Het is tijd voor iets anders: de kinderen krijgen kaartjes met foto’s van gebeurtenissen. De opdracht is: leg deze in een volgorde, van kort naar lang. Dit lokt een discussie uit: soms lijkt iets kort te duren, maar is het lang (voetballen, slapen), en soms is iets kort, maar lijkt het heel lang (tandenpoetsen, op de bus wachten). Dat is gek! Ze ontdekken een verschil tussen de objectieve tijd, en de subjectieve tijd. Britt: ‘Hoe kan het nou, dat als je 10 uur geslapen hebt, het lijkt alsof het 5 minuten was? En als je 10 minuten geslapen hebt, lijkt het soms wel een droom van uren…’. Meike weet op elke opmerking wel iets te zeggen: ‘Het hangt er maar van af..’, ze maakt er een handgebaar bij van ‘Ik weet het ook niet’. We hebben geleerd dat tijd is niet zo meetbaar is als we dachten. We hebben ruim een uur gefilosofeerd, de tijd is nu om. ‘De tijd vloog voorbij!’ zegt Niels. Het is een ongrijpbaar iets, die tijd..

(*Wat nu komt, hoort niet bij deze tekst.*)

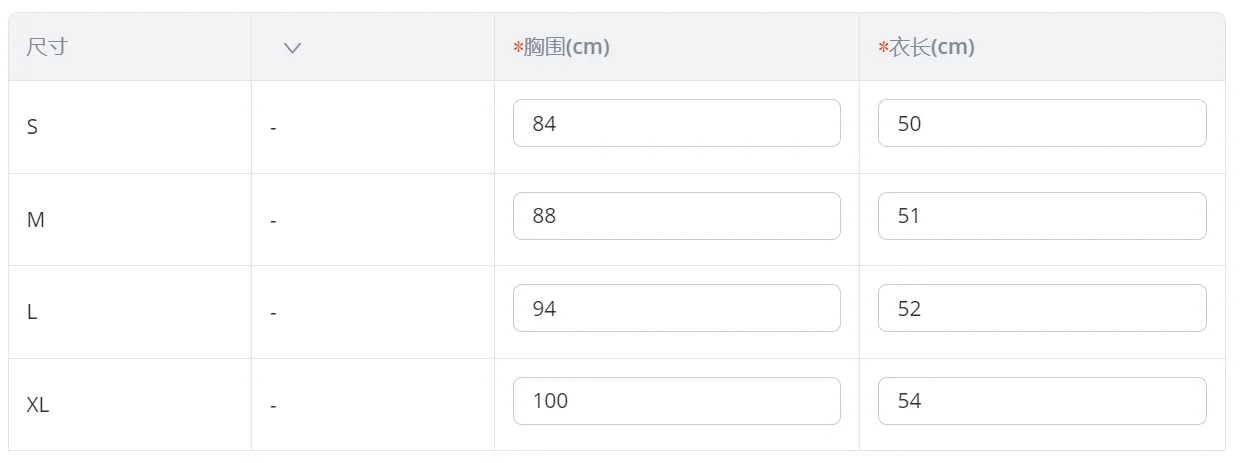Select the M size row label

coord(35,220)

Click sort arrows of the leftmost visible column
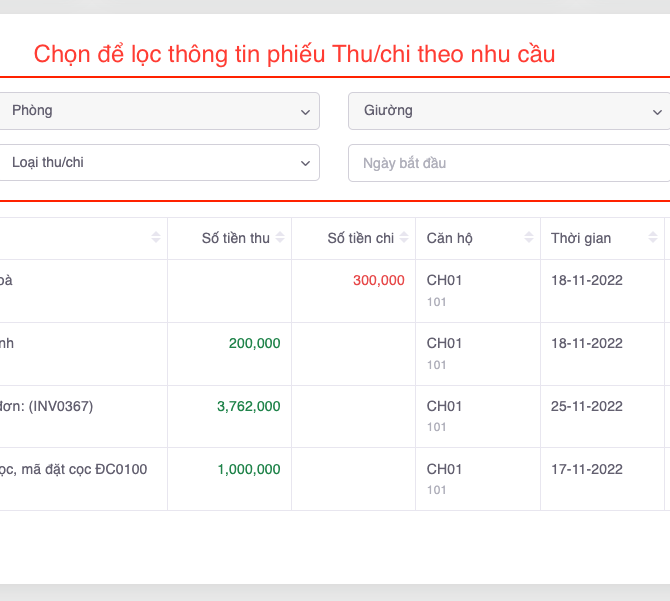point(155,238)
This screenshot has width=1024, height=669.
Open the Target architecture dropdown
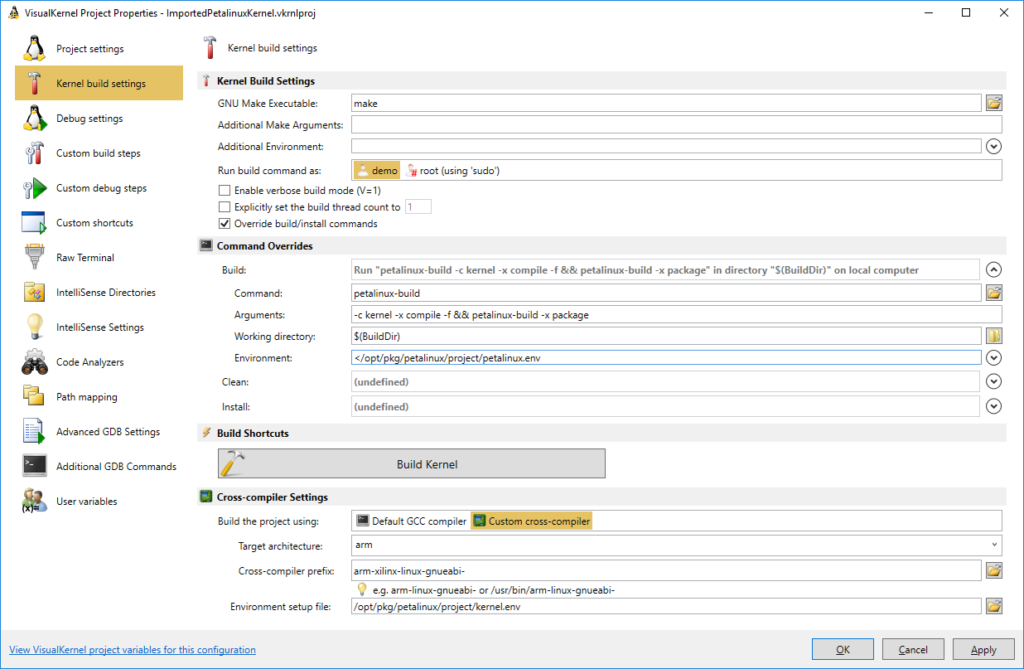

Karen Faber ondersteunt vanuit Wereldwijs leerkrachten en andere opvoeders om met kinderen en jongeren in gesprek te gaan. Ze werkt als docent bij de opleiding Pedagogiek aan de HAN.
*de namen zijn fictief
[i] Uit Bodegraven, van, N. (2000). Spelenderwijs filosoferen met kinderen. Maarssen: Elsevier, pag. 124.
[ii] Beesten, B. ‘De snelle grote en de trage kleine’, in Heesen, B. e.a. (1992). Filosoferen op de basisschool. Enschede: SLO, B2.16-B2.17.